Furthermore, the Bill empowers medical workers to disclose a person’s HIV status to a third party. Clause 21 (e); “where any other person with whom an HIV infected person is in close or continuous contact including but not limited to a sexual partner, if the nature of contact, in the opinion of the sexual medical practitioner, poses a clear and present danger of HIV transmission to that person;" This provision is a clear violation of human rights and confidentiality. Disclosure of a person’s HIV status by a medical workers, based purely on an individual opinion, represents an institutionalized form of stigma and discrimination that dramatically increases the likelihood of violence against women living with HIV.

These provisions violate human rights, and enshrine stigma and discrimination into law. As a result people will shy away from accessing programs that work, including: prevention, treatment, care and support services including those that address elimination of mother to child transmission. Sadly, this Bill undermines the very services that Uganda needs more than ever.
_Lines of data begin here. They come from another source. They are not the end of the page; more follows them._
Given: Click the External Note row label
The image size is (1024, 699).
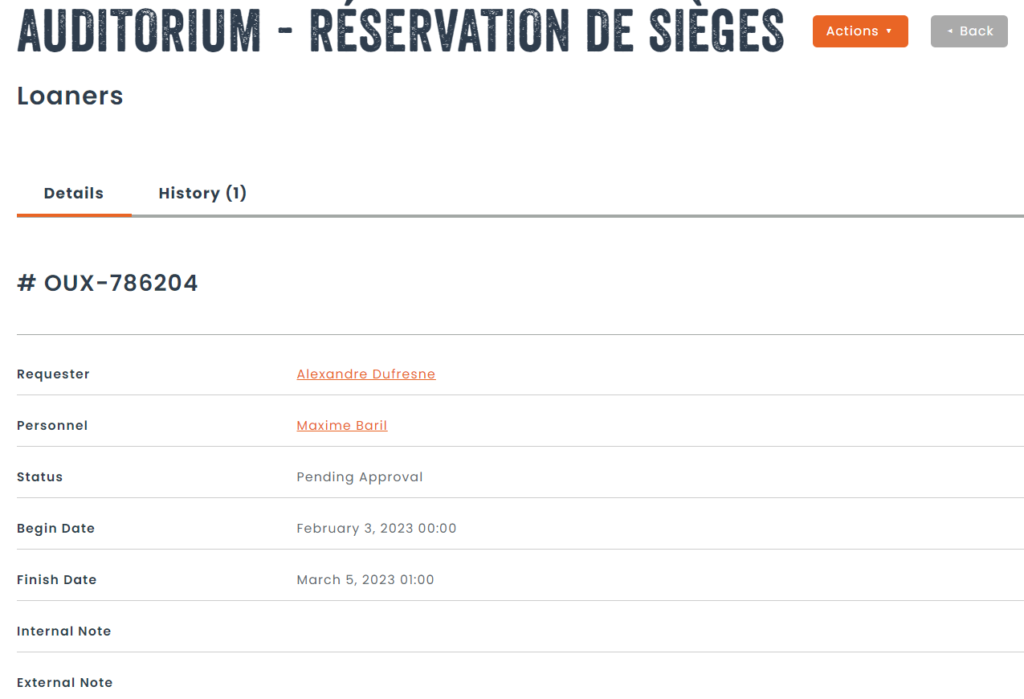Looking at the screenshot, I should [x=65, y=683].
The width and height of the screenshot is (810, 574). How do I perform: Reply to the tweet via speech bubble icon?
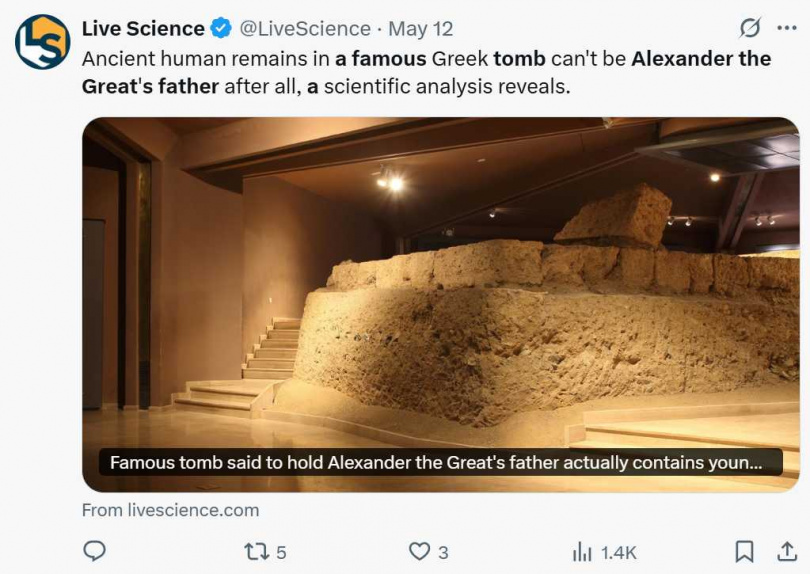click(x=94, y=551)
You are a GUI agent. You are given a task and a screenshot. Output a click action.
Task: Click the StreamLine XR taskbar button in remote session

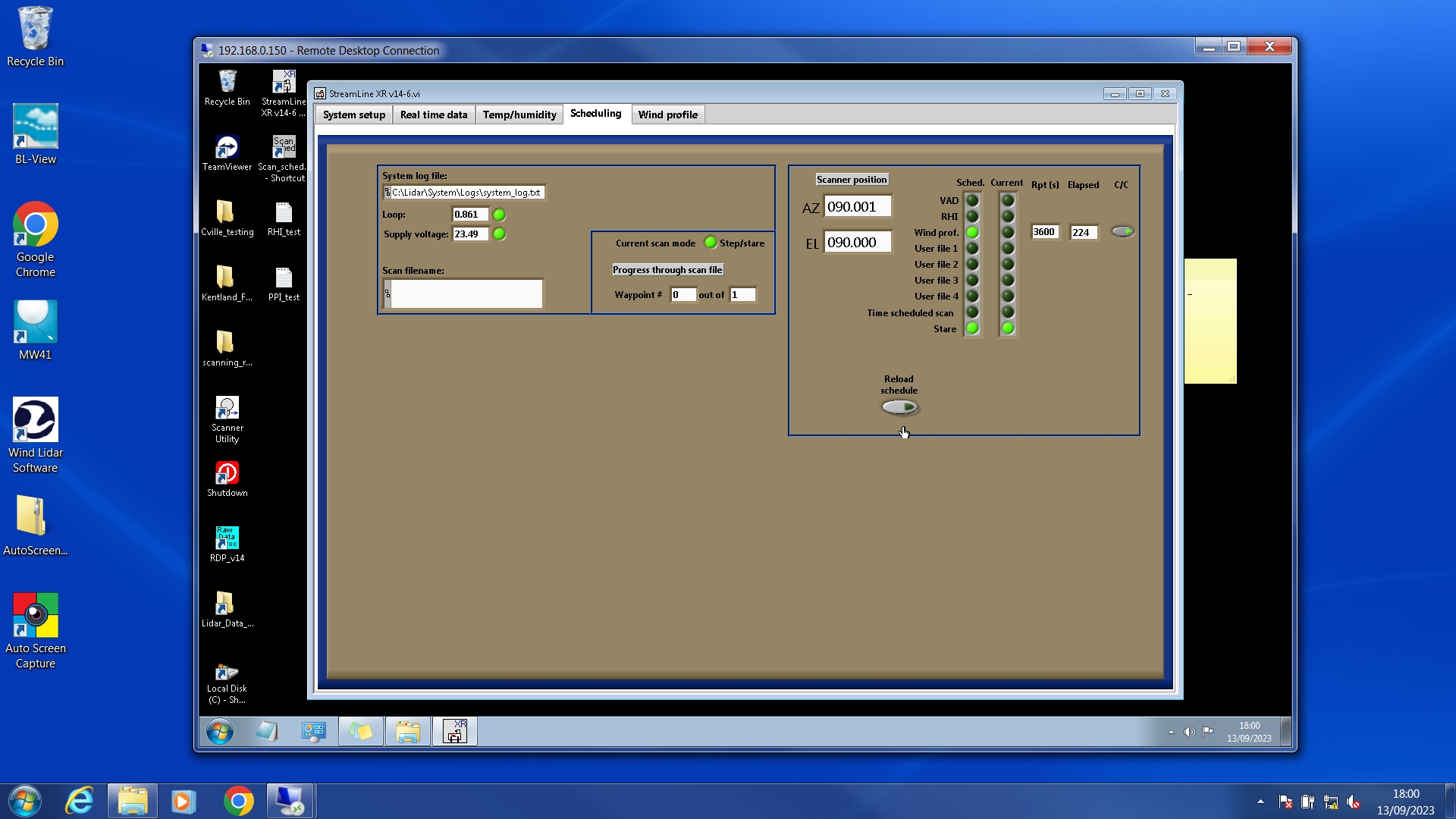pyautogui.click(x=454, y=732)
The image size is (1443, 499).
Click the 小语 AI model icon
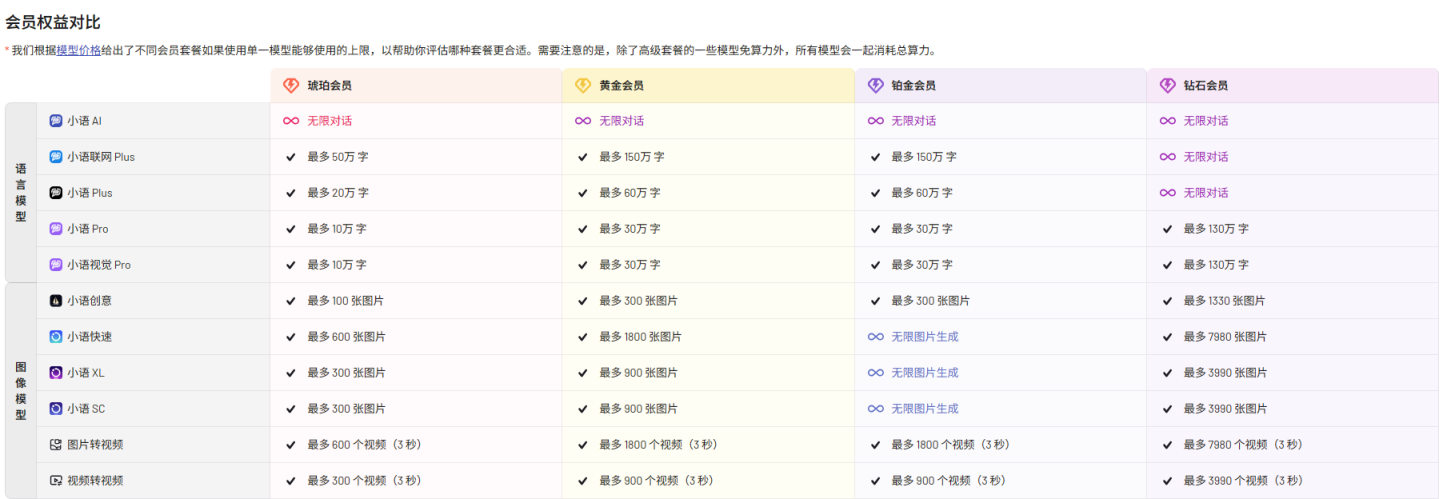pos(56,121)

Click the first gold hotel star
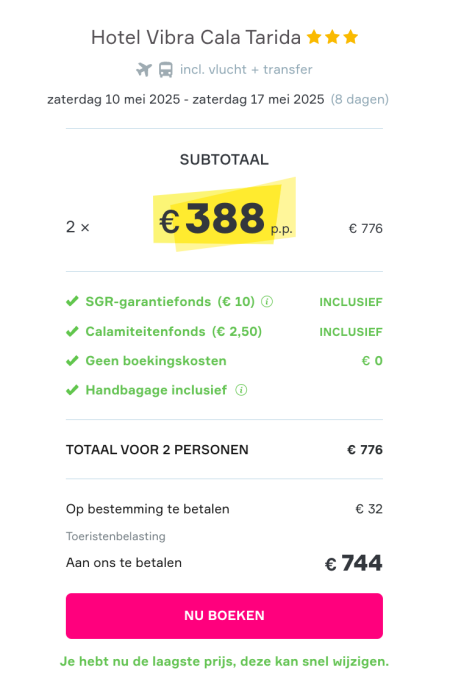314,37
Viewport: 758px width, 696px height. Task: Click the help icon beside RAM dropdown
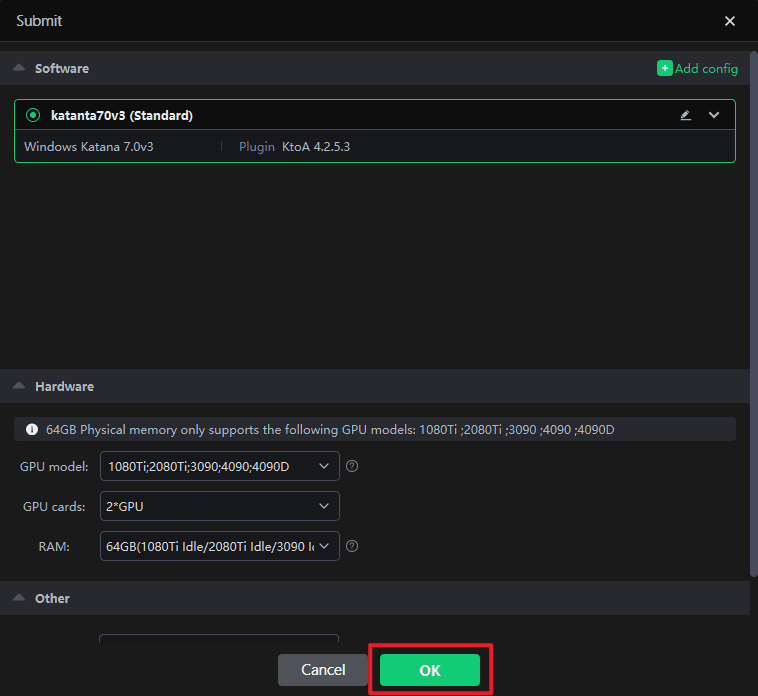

“Uganda is already facing a serious backslide from its early advances in responding to HIV, Uganda is currently one of three African countries experiencing increases in their HIV prevalence rates previously from 6.5% to 7.3 %. The passage of this Bill will only serve to increase this backslide and the President must save Uganda from this backlash”, says Margaret Happy, the Sexual Reproductive Health and Rights Officer, ICW Eastern Africa.

ICW Eastern Africa urges His Excellency Yoweri Kaguta Museveni, the President of Uganda, not to sign the dangerous HIV Prevention and AIDS Control Bill into law and to honor the commitments made by Uganda under the East African Community HIV & AIDS Prevention and Management Act, 2012.
The International Community of Women living with HIV Eastern Africa (ICW EA) is a regional advocacy network and membership based organisation that exists to give visibility to women living with HIV in Eastern Africa.